==== SUPPLIED TEXT ====

# Assignment 4: Instruction finetuning a Llama-2 7B model - part 5b

## Objective: Fine tune a Llama-2 7B model on sonnet and mistral large outputs



### Step 2: finetune model
The second step of the assignment finetune an LLM model using the synthetic question-answer pairs from step 1. 
We will use LoRA and Huggingface. It can be tricky to make finetuning on small GPUs. You can take the code samples from the labs as a starting pint. 
There are many blogs and guides on the internet you can consult, too. 

In [1]:
# Installing required packages
!pip install -U -q peft==0.6.2 transformers==4.35.2 datasets==2.15.0 bitsandbytes==0.41.2.post2 trl==0.7.4 accelerate==0.24.1 scipy==1.12.0 wandb==0.16.5 coloredlogs==15.0.1

In [2]:
# Load required packages

from transformers import AutoTokenizer, AutoConfig, AutoModelForCausalLM, BitsAndBytesConfig, TrainingArguments, pipeline
from datasets import load_dataset, Dataset
from peft import LoraConfig, PeftModel
from trl import SFTTrainer
import torch

import pickle


  from .autonotebook import tqdm as notebook_tqdm


In [3]:
# load SUTD QA dataset from step 1
with open('sutd_qa_dataset_sonnet_mistral.pkl', 'rb') as f:
    sutd_qa_dataset = pickle.load(f)

In [4]:
# split data into traing and test set, 160 instances for train, rest for test
sutd_qa_dataset = sutd_qa_dataset.train_test_split(train_size=0.8, shuffle=False)

In [5]:
# check schema and number of instances
sutd_qa_dataset

DatasetDict({
    train: Dataset({
        features: ['question', 'answer'],
        num_rows: 320
    })

==== GIVEN INFORMATION ====

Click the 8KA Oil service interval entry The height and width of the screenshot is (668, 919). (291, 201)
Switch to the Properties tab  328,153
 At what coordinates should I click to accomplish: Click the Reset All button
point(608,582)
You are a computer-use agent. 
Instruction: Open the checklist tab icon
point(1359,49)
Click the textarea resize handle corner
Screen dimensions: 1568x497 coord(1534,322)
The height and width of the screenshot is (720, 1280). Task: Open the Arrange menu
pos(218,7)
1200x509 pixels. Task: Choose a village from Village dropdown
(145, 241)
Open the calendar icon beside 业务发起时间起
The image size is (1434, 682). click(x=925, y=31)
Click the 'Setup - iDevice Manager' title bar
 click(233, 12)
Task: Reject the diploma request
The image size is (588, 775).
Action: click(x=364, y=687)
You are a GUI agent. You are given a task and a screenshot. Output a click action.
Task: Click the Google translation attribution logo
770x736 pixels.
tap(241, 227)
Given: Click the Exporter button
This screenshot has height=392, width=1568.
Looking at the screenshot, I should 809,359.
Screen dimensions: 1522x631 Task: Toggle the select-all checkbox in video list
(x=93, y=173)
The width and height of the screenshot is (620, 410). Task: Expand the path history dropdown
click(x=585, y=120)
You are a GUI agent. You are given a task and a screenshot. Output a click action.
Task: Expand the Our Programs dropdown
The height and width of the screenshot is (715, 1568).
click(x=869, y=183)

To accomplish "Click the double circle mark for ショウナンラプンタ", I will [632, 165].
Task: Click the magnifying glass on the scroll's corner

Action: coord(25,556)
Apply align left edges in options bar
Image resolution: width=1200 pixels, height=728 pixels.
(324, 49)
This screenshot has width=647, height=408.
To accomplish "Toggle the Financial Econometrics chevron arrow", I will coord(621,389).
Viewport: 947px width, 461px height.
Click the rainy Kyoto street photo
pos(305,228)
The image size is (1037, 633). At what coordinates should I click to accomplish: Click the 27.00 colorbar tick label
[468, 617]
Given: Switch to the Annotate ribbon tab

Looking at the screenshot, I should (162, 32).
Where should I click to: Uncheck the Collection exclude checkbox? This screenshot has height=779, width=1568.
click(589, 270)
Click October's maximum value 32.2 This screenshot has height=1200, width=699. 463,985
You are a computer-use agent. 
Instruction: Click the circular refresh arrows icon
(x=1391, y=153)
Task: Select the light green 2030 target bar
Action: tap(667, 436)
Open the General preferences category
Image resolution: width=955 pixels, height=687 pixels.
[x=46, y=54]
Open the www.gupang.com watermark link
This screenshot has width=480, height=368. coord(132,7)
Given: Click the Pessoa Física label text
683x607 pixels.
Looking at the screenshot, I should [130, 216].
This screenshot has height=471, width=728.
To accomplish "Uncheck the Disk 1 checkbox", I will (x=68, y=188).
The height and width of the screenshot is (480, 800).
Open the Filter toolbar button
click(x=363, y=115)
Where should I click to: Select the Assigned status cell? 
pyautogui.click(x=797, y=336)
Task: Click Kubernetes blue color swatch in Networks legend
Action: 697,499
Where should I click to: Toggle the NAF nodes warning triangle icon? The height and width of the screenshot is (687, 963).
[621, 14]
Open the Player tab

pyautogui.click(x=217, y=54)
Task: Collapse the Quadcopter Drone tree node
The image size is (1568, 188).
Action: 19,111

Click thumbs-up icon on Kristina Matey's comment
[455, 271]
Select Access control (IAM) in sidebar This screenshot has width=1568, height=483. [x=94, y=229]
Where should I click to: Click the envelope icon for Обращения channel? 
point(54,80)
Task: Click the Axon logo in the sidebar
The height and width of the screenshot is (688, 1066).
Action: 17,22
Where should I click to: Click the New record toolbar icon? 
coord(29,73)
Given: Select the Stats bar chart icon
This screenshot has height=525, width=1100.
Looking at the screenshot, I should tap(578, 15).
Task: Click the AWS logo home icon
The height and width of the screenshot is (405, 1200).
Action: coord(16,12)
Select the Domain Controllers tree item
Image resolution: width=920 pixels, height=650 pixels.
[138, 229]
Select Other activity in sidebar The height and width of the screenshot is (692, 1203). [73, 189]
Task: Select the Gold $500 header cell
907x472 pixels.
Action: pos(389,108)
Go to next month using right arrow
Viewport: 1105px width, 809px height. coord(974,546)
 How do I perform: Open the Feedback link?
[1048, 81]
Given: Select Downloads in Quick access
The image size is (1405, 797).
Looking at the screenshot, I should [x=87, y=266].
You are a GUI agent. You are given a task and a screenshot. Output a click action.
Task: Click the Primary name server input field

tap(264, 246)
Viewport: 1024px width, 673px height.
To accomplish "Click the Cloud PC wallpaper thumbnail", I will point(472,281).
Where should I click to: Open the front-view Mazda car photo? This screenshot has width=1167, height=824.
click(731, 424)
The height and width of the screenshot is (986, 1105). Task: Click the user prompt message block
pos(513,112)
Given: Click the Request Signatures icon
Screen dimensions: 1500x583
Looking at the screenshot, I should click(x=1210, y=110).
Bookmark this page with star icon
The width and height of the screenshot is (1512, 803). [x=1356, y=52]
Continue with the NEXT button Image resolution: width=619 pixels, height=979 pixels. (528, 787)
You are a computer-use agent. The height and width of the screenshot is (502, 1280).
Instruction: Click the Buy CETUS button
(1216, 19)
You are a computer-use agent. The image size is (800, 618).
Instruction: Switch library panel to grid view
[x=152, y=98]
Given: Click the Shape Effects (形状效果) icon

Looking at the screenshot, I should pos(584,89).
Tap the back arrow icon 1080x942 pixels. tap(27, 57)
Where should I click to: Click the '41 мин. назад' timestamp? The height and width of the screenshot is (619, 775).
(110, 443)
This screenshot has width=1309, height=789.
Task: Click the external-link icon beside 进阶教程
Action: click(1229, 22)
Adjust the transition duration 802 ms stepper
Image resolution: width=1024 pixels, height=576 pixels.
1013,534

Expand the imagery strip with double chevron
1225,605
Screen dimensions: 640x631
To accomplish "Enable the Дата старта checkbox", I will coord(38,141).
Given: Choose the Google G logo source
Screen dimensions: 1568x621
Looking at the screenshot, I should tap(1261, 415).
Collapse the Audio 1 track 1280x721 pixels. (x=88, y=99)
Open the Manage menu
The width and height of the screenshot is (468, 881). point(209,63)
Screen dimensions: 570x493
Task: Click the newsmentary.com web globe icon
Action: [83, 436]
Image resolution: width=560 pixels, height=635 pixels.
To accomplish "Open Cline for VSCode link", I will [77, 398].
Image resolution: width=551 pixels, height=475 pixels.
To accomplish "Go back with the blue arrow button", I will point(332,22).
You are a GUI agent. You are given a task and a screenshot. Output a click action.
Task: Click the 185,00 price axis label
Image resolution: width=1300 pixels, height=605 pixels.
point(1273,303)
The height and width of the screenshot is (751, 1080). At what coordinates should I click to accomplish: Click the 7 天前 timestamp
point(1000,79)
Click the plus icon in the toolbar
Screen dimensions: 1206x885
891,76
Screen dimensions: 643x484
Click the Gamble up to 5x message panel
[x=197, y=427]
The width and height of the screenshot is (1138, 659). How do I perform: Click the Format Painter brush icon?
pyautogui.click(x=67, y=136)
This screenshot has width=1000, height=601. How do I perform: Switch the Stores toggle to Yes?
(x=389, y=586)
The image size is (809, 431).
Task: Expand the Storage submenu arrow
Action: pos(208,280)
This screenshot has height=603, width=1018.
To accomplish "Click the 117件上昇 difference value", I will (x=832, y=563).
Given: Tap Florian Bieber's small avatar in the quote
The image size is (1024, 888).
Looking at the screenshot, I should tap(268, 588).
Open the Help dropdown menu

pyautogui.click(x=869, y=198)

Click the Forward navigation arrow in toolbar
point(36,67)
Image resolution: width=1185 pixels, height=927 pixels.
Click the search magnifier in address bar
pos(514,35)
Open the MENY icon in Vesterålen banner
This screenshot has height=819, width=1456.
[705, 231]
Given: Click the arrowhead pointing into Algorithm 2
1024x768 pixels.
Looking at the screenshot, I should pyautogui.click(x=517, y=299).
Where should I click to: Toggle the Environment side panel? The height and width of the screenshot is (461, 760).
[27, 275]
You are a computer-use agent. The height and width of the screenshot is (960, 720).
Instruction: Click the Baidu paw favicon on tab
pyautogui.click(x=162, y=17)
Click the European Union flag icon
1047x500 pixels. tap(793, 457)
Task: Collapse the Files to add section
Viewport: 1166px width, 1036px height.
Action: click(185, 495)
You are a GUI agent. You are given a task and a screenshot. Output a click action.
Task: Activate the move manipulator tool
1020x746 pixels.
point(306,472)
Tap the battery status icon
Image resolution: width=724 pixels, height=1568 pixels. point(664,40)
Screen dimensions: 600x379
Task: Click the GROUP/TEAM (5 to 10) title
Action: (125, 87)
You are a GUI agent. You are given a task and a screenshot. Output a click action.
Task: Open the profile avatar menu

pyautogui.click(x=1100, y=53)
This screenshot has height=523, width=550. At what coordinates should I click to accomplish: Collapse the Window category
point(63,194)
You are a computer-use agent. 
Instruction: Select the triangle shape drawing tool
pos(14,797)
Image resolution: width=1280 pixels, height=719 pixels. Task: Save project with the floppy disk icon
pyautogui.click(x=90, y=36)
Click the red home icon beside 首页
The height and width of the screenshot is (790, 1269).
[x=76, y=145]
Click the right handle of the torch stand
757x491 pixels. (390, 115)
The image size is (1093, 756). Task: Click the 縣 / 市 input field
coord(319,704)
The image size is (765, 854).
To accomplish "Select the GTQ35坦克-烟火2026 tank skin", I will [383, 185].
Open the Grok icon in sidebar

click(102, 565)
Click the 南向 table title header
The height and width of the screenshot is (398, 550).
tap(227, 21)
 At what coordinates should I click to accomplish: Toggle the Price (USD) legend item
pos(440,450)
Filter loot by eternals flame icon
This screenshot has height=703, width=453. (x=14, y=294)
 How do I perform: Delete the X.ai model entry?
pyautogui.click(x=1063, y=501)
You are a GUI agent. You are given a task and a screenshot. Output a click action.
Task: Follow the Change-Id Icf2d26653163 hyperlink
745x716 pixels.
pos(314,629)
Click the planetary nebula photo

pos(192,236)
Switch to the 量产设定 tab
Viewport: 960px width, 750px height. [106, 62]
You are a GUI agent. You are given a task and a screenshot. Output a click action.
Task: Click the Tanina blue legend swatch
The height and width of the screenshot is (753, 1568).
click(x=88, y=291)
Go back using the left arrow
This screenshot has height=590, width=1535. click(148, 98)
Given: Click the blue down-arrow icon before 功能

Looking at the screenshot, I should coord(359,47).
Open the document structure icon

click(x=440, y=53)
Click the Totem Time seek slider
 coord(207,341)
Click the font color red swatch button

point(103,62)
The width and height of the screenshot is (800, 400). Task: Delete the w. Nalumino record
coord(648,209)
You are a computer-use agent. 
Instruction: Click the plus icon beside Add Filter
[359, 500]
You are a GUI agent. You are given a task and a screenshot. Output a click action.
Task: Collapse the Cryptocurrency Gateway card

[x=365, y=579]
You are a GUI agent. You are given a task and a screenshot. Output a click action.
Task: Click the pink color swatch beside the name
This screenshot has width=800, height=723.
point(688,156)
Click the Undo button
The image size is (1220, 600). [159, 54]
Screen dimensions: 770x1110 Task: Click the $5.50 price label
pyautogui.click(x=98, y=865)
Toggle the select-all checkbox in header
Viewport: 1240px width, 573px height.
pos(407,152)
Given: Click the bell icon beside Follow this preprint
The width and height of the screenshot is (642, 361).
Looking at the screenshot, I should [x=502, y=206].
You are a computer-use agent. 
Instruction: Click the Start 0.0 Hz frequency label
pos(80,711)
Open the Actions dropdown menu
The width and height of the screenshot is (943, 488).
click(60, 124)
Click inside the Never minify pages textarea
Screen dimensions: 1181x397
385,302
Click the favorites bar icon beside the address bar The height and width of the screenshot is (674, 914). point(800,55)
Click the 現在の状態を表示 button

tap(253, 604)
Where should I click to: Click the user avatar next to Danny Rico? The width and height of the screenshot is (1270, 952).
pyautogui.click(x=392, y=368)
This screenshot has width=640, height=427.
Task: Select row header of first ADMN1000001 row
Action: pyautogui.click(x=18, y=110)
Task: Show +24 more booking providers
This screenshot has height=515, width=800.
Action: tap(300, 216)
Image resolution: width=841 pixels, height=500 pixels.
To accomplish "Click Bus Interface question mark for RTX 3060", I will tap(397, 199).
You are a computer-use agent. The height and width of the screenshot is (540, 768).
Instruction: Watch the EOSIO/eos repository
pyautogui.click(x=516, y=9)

====

REQUIRED TASKS:
a – Quote everything in the finetuning assignment from "## Objective: Fine" down to "can consult, too.".
b – According to the finetuning assignment, which two tools will be used to finetune the model?

OUTPUTS IN ORDER:
a –
## Objective: Fine tune a Llama-2 7B model on sonnet and mistral large outputs



### Step 2: finetune model
The second step of the assignment finetune an LLM model using the synthetic question-answer pairs from step 1. 
We will use LoRA and Huggingface. It can be tricky to make finetuning on small GPUs. You can take the code samples from the labs as a starting pint. 
There are many blogs and guides on the internet you can consult, too.

b – LoRA and Huggingface.